Well, that morning he apparently got up early like he always did. He ate half a bologna sandwich, then got on his bicycle and proceeded to peddle through town. When he arrived at the bank he started to ride through the parking lot, clenched his chest and died before he ever hit the pavement.
Today, every now and then when I am home alone. I can sometimes smell the faint smell of Havana Blossom Chewing Tobacco and Old Spice aftershave. It happened just the other day. I was lying on my bed resting and the window was opened. A small breeze blew across the little room and that smell hit my nose. I felt grateful and full of life. Those times that it happens is when I know my dad is visiting and telling me everything will be okay.
When my father died I really became interested in the history of Sharpsville and have done quite a bit of research on it. Now when I go through the town everything looks different than it did in the 1970s. The buildings look smaller and the population has declined. The sign still stands near the Sharon line stating that Santa Claus visits every house on Christmas Eve. The town still has only one traffic light and the new police station has no jail cell to hold local wrongdoers.

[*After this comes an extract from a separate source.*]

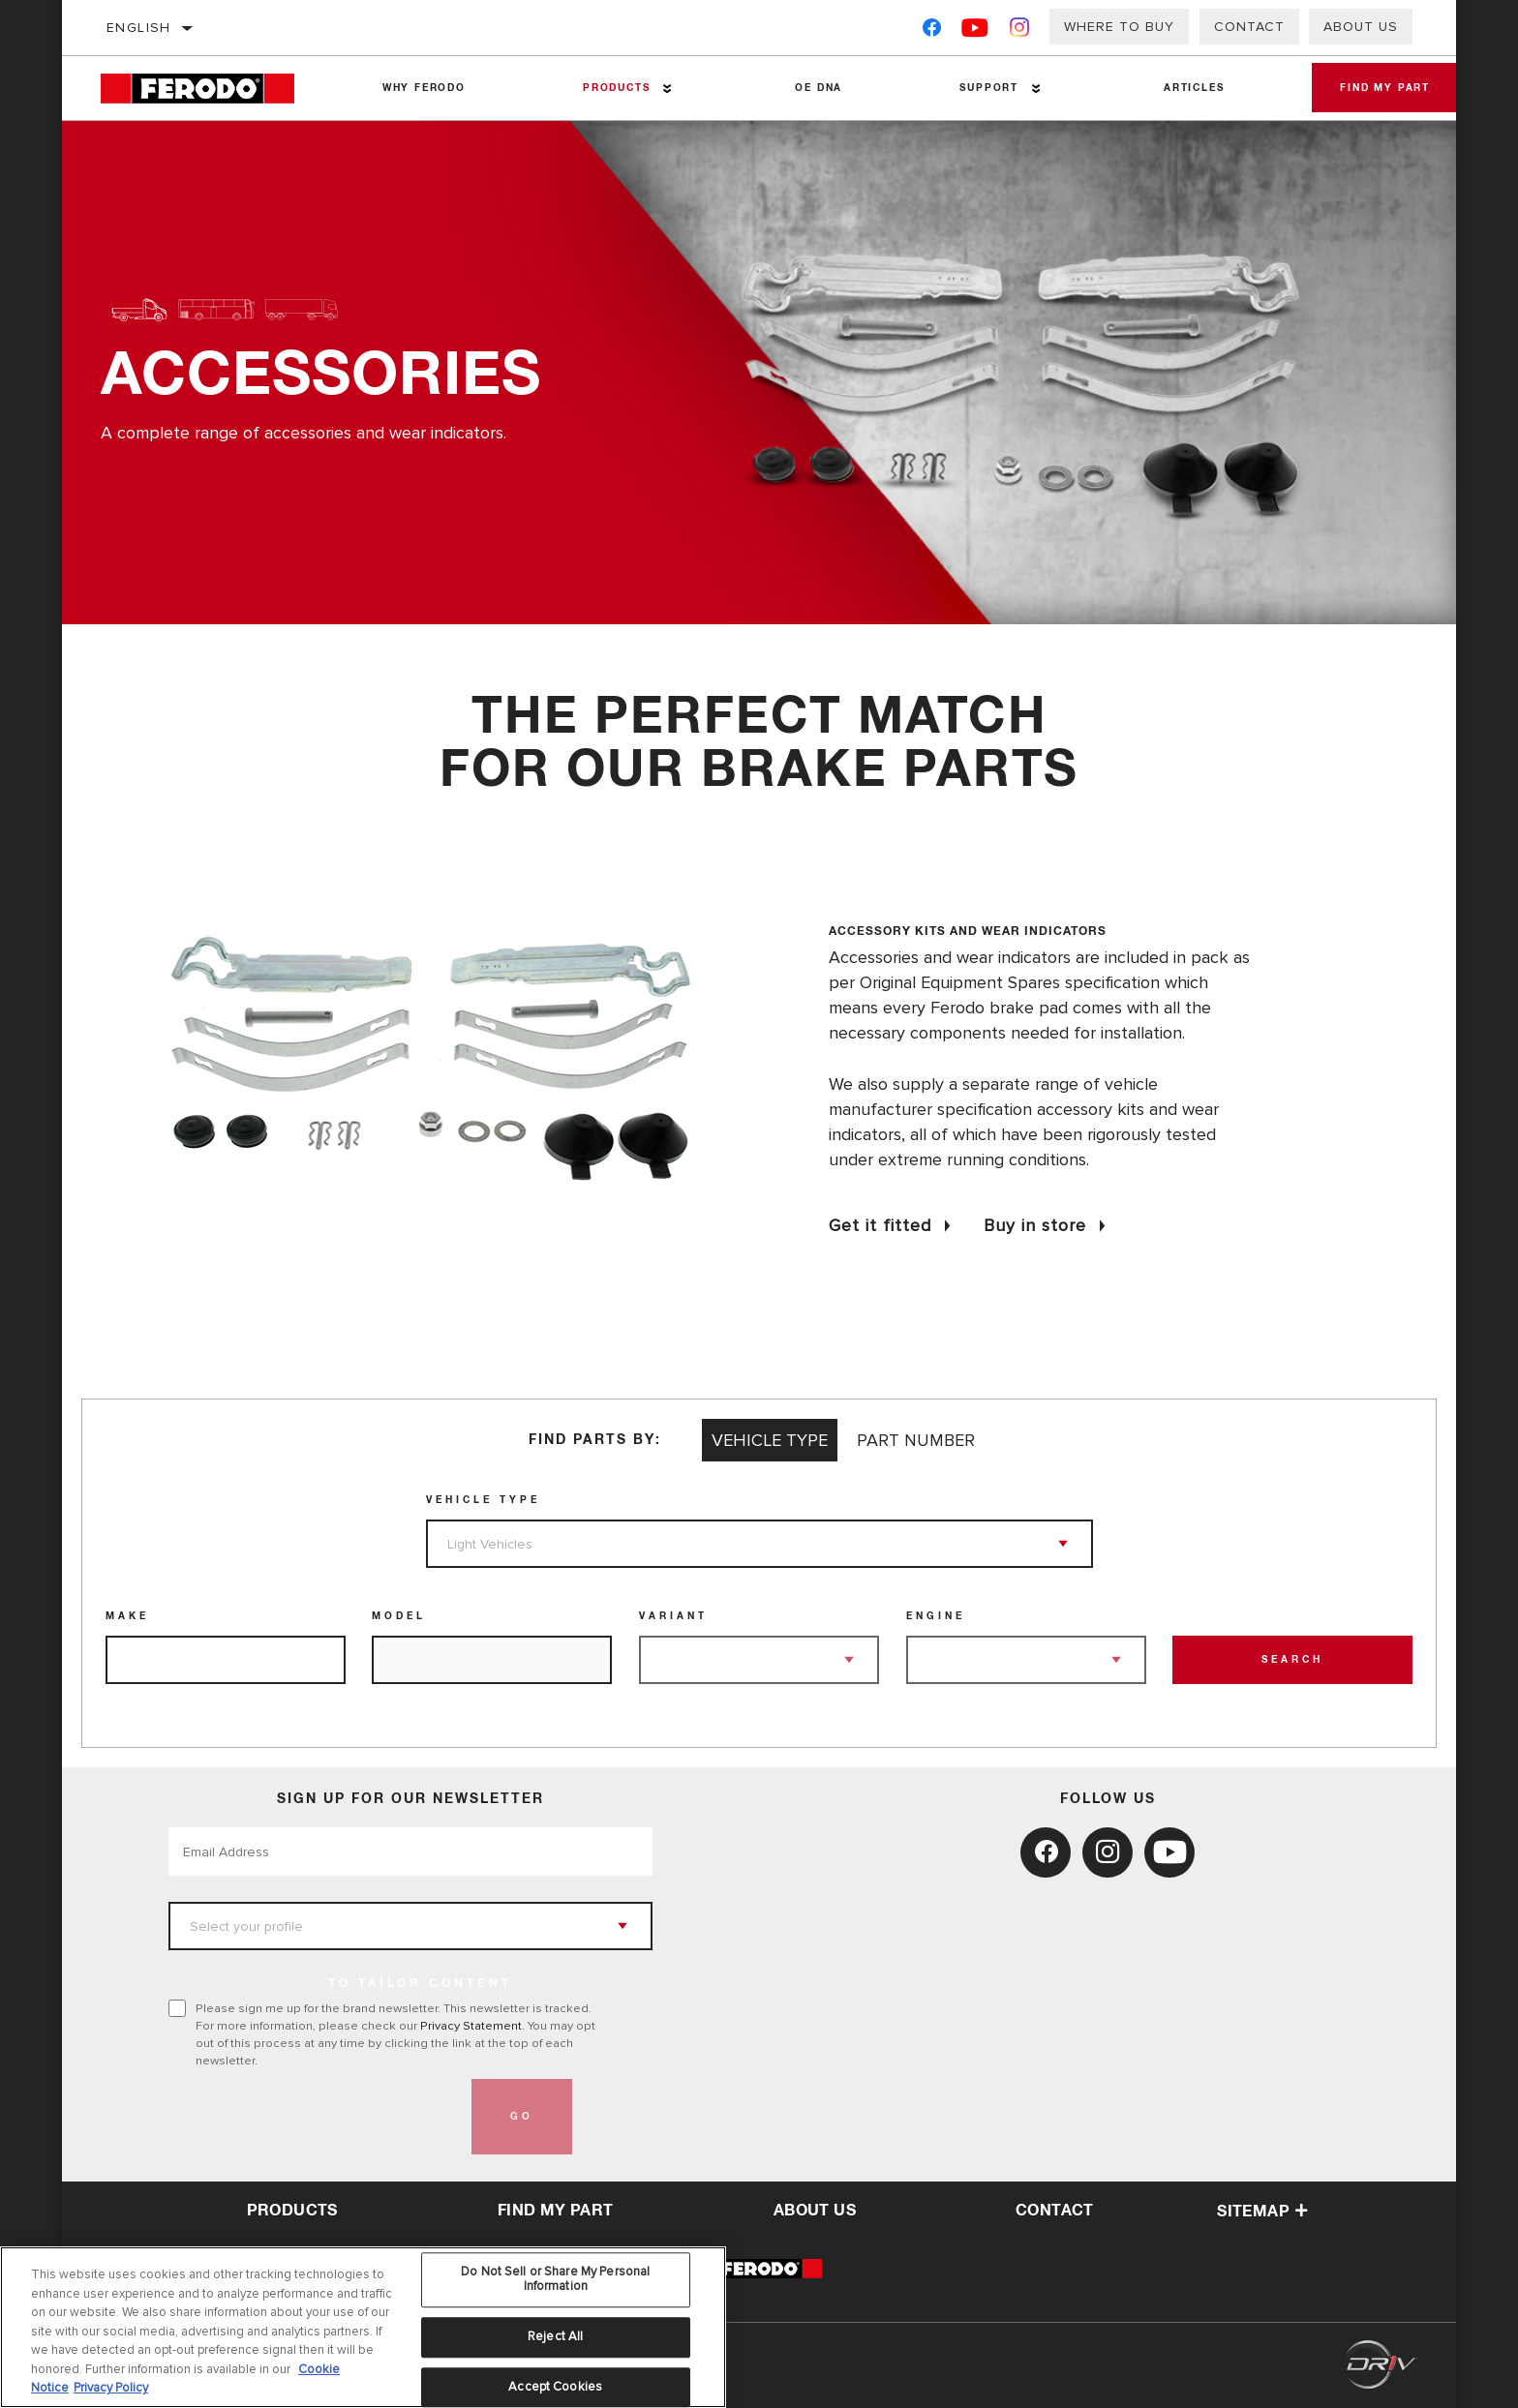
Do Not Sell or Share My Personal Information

My favorite bench with my initials carved in it has been removed from the town park. The old City Hall has turned into a floral shop. (In June 2017, a fire that originated in the basement badly scarred the City Hall and shut down the floral shop.) And I will never understand why Pierce’s mansion was torn down to build a housing complex. I remember when trains passed by my house daily and I hung out at the fire station and watched HBO on TV. No matter how the passing of time impacts the town it will always be my Sharpsville.
— Donna DeJulia, (SHS 1960) Franklin, PA, 2012.